私自身ももう十分にベテランといわれる年齢ですが、「老害」などと言われるのは個人の問題と思う一方、私も含めたほぼすべての人が、加齢とともに一律に衰えてくることもあると思っています。それは単純な体力や記憶力のようなものだけではありません。

最も大きいのは「新しいことへの順応性」です。新しい環境への慣れ、新しいツールの理解などは以前より時間がかかるようになってきましたし、新しい知識の吸収といったことでも、自分の興味から外れたことへの取り組み度合いは、年とともに減っている気がします。

 

実はもう一つ、みんな一律に衰えていると感じるのは、一見ベテランが得意そうに見える「総合的な判断力」です。なぜかというと、総合的な視野の中に「今どきのこと」「新しいこと」が含まれている比率がとても低いからです。そのためそういう人たちが判断した結果は、過去の経験を重視してそれを踏襲した保守的なものに偏ります。内輪の意見や自分が気に入った狭い意見だけで、こぢんまりとまとめようとしたがります。

一律に年齢でいうのは良くないですし、ベテランの定義も一概に言えないところがありますが、少なくとも私は、そういうベテランが最終判断や決断を下す役割を担うのは、あまり向いていないと思っています。

 

私の知人の会社で、ベテラン社員をうまく活用して組織を活性化しているところがあります。70代後半でまだ現場の中心にいて手を動かしている人もいますし、60歳以上でも中途採用で社員として迎え入れています。そこで期待しているのは「知識」「経験」「人脈」です。マネジメントの仕事やリーダー的な役割は一切求めません。組織内の権限も限定したものしか与えません。

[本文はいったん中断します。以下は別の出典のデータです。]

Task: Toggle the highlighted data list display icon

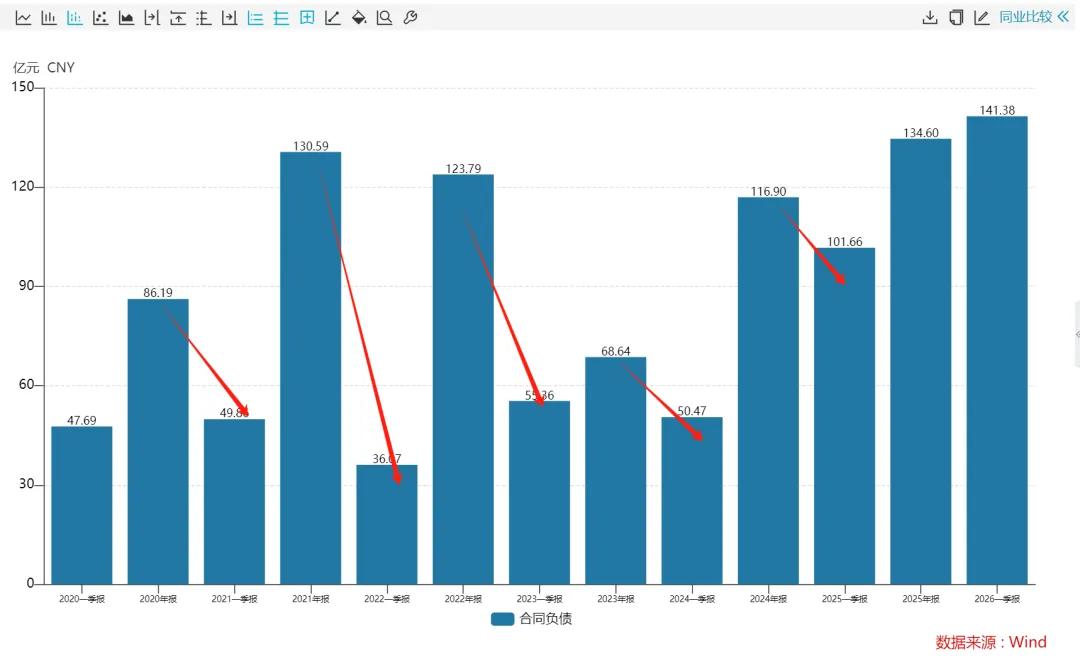Action: tap(256, 18)

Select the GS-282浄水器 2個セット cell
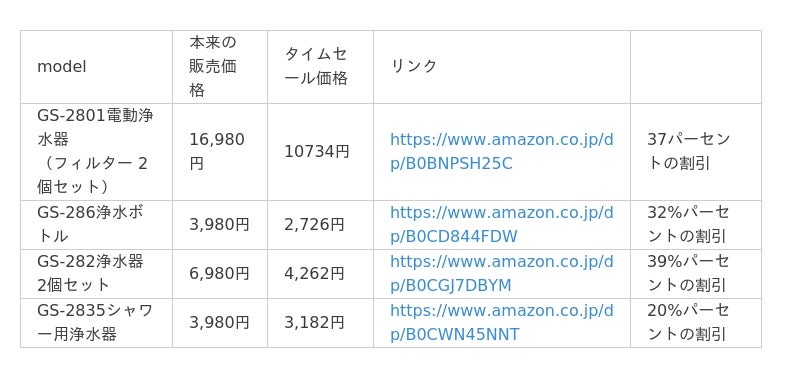[96, 274]
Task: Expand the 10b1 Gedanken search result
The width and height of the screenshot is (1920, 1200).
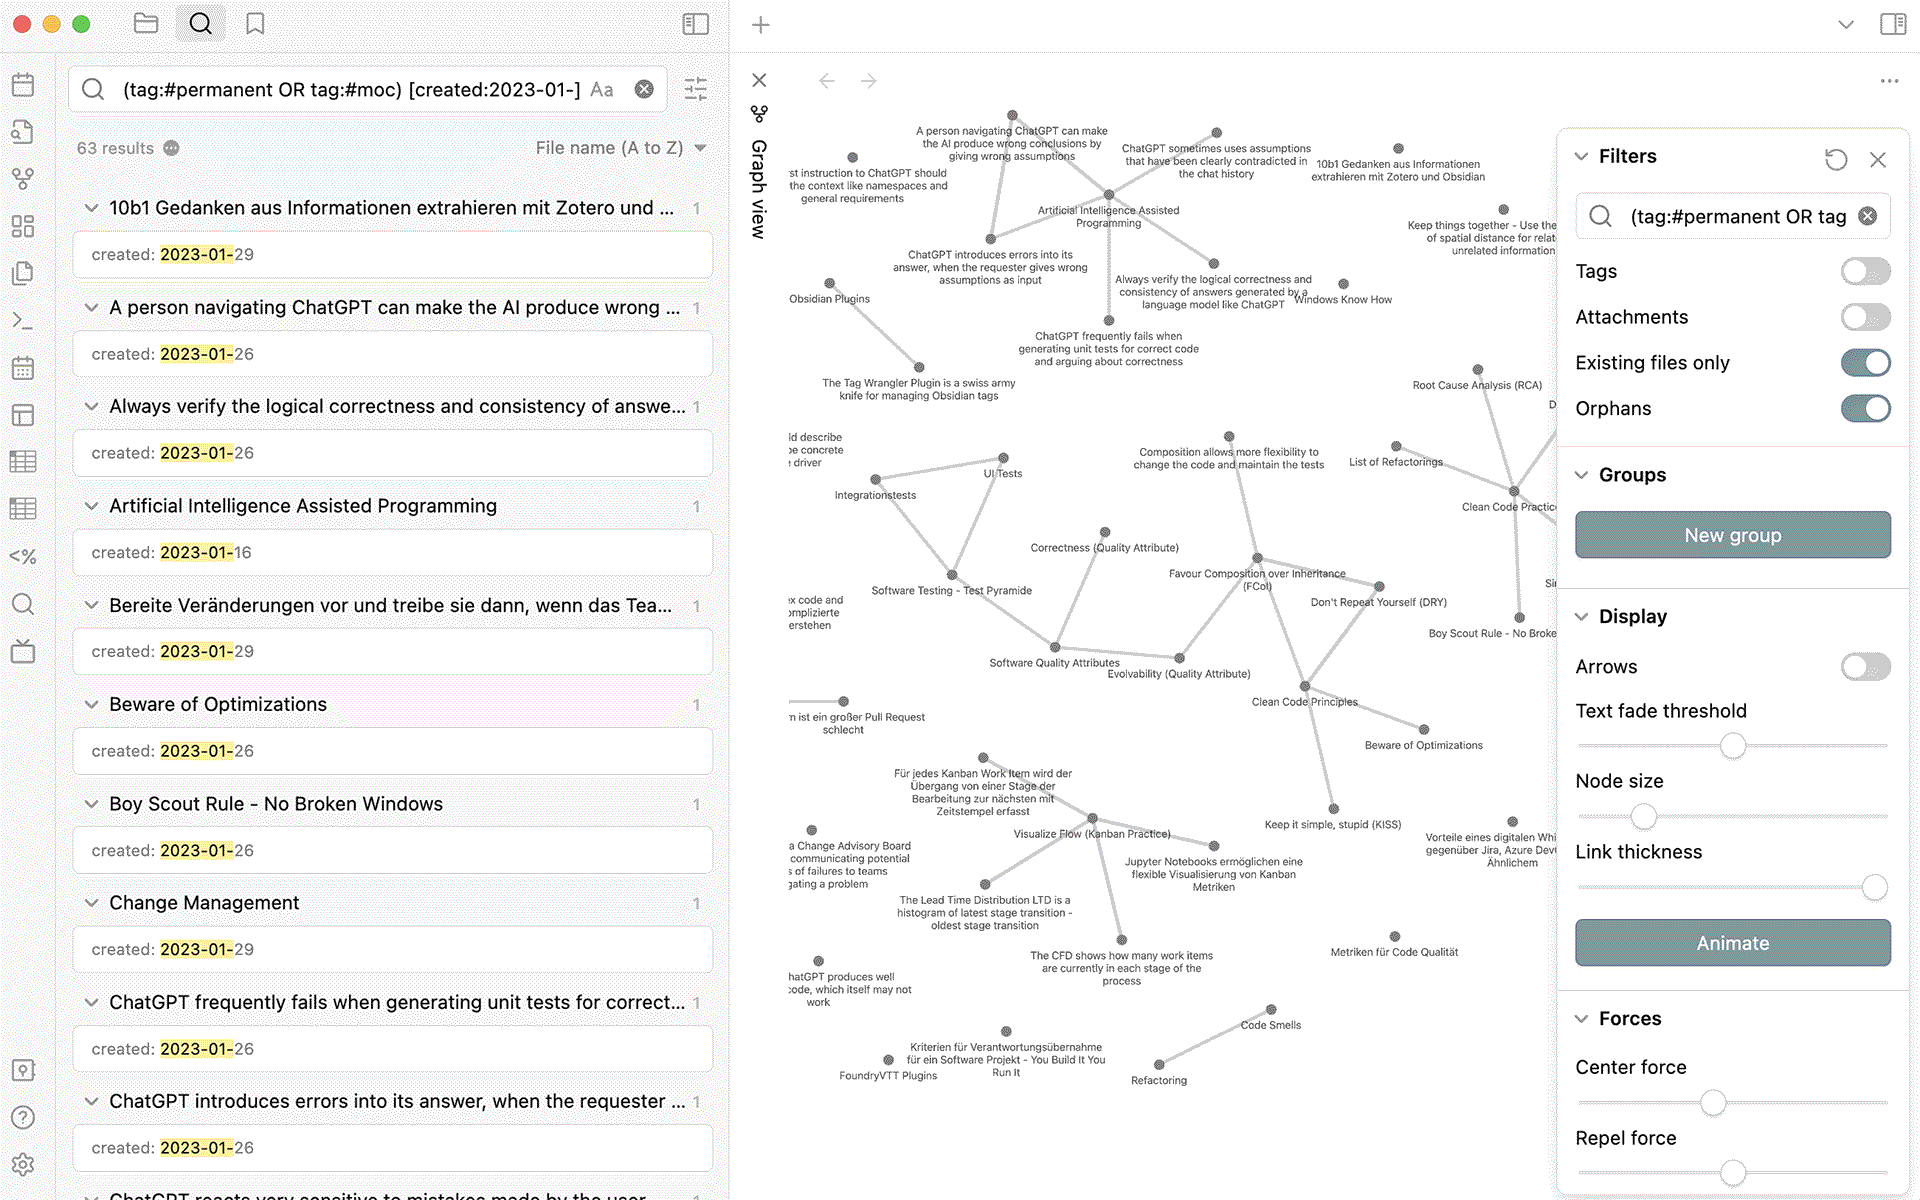Action: [x=90, y=207]
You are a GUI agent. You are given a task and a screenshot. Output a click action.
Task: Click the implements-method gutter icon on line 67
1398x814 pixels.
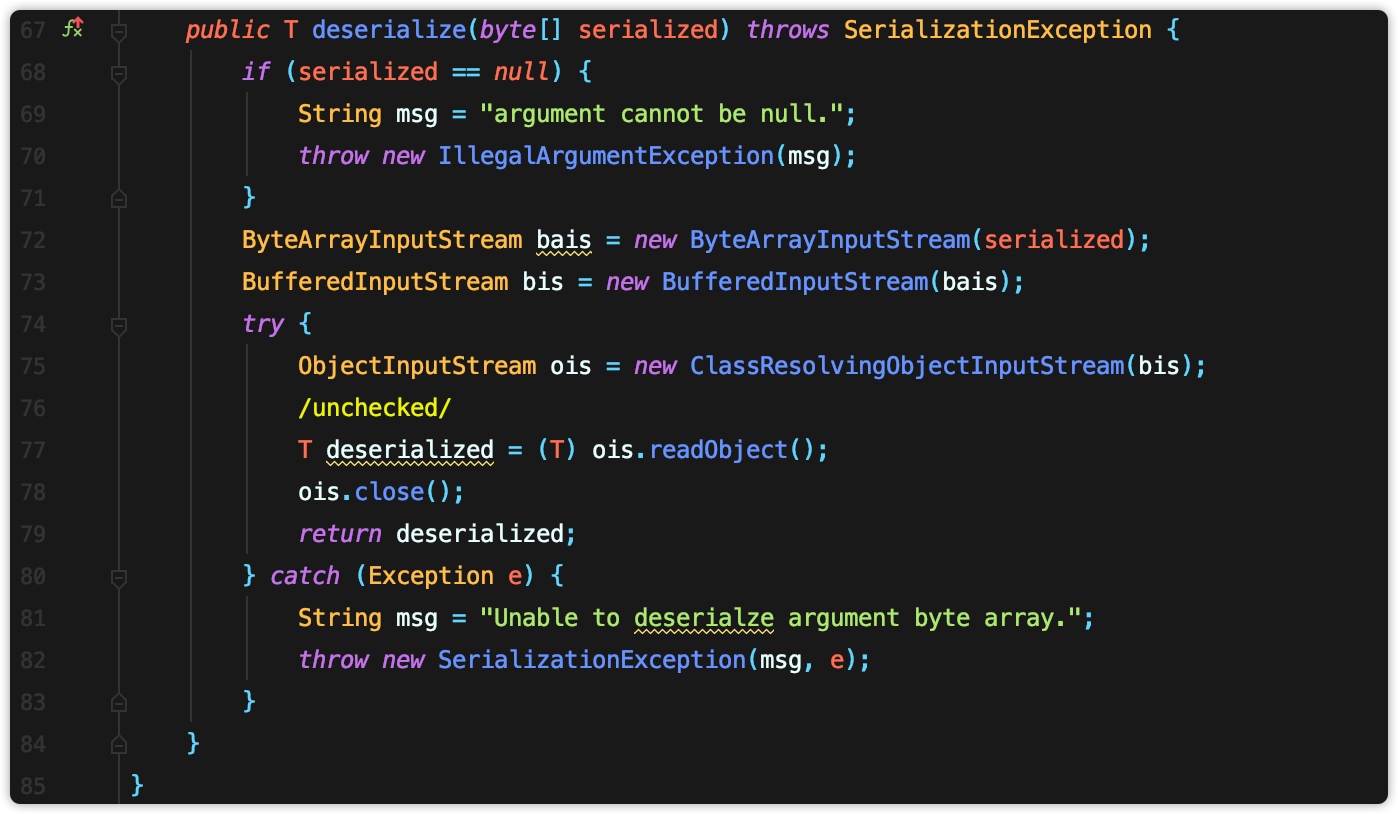[x=72, y=29]
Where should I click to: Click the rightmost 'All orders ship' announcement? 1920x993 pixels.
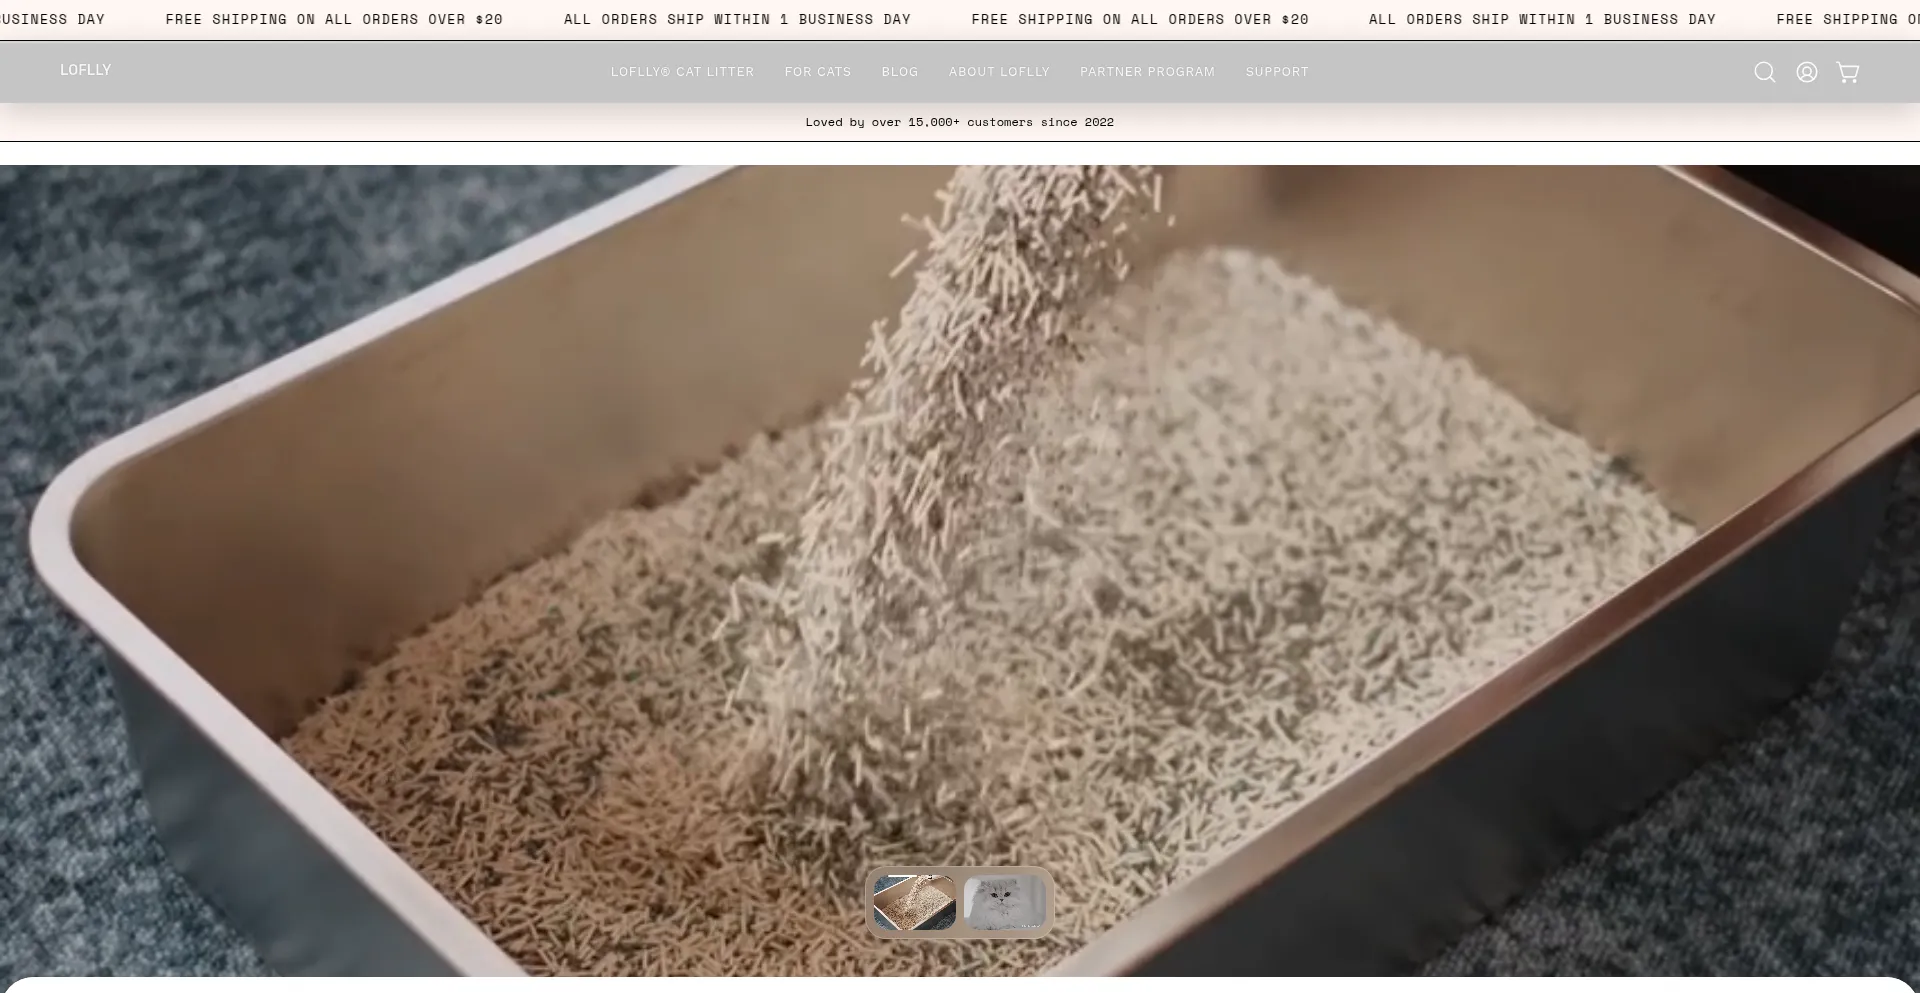(1542, 19)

そのかわり、社長をはじめとした管理職、マネージャーたちは、このベテラン社員たちに常に意見やアドバイスを求めます。とにかく良く話を聞きに行っています。

 

ベテラン社員は、過去の経緯や歴史的な背景といったことは、その真っただ中に身を置いていたことがあったりするので、リアルにいろいろな経験をして、いろいろな知識を得ています。社長やマネージャーたちは、それを知識や情報として吸収したうえで、そこに「新しいこと」を加えて判断、決断をしています。

「愚者は経験に学び、賢者は歴史に学ぶ」という格言がありますが、ここで言っている経験とは「自分が経験したこと」で、歴史と言っているのは「自分では経験できないが先人たちが経験したこと」の意味です。この歴史にあたる部分をベテラン社員に頼って、自分たちの学びとして仕事に活かしています。ベテラン社員たちは意外にその役割に満足していて、組織内の肩書や立場にはこだわっていないようです。

 

私も最近のコンサルティングの現場では、「こうしましょう」とは決めつけず、過去の経験や事例から選択肢を示したり、アドバイスをしたりすることに徹しているケースがほとんどになっています。自分なりに新しい情報は仕入れていて、それに基づく話もしますが、最終判断は自分よりも若くて柔軟に人たちにしてもらった方が、それ以降の結果が良いからです。

 

「老害」といわれないで済むような、ベテランに向いている役割はこんなところにあるのではないでしょうか。特に「判断力」の過信は禁物と思います。